Q&A: Show Me the Money!

Q&A: Show Me the Money!

Q. I live in a condo complex in Rhode Island. I only receive a financial statement once a year. I would like a monthly expense sheet and income tax return sent to me. The management company and the treasurer have not answered me. Is there anything I can do to receive these copies?    

                — Looking for Transparency  

A. “The Rhode Island Condo Act, specifically, RIGL 34-36.1-3.18 (Association Records) states that ‘the Association shall keep financial records sufficiently detailed to enable the association to comply with section 4.09,’” says Frank Lombardi, a partner at Goodman, Shapiro and Lombardi, a law firm with offices in Massachusetts and Rhode Island. “That would be the resale certificate requiring a statement as to how much the unit owner owes on his or her unit; fees payable by unit owners; capital expenditures anticipated over the next two  years, reserve account amounts for capital projects, if any; balance sheet and income and expense statements. 
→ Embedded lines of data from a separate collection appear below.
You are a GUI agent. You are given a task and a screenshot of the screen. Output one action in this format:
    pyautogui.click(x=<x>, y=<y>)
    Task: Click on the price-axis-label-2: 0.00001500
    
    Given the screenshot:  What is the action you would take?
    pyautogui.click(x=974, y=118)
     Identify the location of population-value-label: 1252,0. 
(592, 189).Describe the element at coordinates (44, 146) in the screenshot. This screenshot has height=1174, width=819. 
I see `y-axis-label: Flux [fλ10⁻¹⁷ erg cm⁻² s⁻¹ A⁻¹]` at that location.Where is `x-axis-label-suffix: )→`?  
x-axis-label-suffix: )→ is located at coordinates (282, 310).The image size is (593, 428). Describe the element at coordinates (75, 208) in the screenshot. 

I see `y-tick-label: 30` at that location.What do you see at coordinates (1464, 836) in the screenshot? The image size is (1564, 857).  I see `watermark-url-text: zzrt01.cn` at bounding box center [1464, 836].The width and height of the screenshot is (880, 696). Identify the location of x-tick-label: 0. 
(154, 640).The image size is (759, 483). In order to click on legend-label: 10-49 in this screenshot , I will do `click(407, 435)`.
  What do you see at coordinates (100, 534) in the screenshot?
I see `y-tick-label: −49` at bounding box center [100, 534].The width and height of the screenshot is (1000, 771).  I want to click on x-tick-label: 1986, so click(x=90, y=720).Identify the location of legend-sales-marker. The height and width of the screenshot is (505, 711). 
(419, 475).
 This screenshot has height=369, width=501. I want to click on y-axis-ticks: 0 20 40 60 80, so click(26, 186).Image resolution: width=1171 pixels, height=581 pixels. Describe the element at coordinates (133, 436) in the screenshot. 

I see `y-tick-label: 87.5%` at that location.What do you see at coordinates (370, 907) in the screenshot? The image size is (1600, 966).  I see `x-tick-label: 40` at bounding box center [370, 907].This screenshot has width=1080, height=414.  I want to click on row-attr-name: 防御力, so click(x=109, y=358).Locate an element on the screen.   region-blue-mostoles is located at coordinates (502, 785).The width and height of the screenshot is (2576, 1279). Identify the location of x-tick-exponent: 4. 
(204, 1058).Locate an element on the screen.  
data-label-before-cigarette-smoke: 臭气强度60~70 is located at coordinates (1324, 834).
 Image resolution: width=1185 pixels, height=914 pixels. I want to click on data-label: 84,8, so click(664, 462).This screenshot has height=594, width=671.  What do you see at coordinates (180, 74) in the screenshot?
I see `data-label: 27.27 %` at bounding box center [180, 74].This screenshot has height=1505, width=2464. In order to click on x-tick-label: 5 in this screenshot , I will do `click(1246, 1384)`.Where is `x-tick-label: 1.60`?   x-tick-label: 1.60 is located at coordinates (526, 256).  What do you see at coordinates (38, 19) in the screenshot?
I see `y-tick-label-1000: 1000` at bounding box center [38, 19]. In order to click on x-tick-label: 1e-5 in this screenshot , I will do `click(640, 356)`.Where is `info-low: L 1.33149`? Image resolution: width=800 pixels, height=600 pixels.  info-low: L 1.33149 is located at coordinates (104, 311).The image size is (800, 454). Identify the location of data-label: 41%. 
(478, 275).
“The Act states: ‘All other financial and other records shall be made reasonably available for examination by any unit owner and his or her authorized agent.’ In my opinion, ‘reasonably available’ means the unit owner and/or his representative can come at a time convenient for the board and/or its own property manager, at the office where the docs are stored, subject to privacy and security conditions. Copies should be at the unit owner’s expense. The number and content of the copies should be reasonable as well — not ‘everything you got.’  

“Ditto, if and only if monthly expense sheets are done, they can be made available for examination and copying within reason. Unit owners shouldn’t be permitted to constantly hound the financial services personnel and question every single expense every single month.  Mailing them to unit owners is unreasonable in my opinion. Tax returns, again, available for examination and copying only, not by mail.”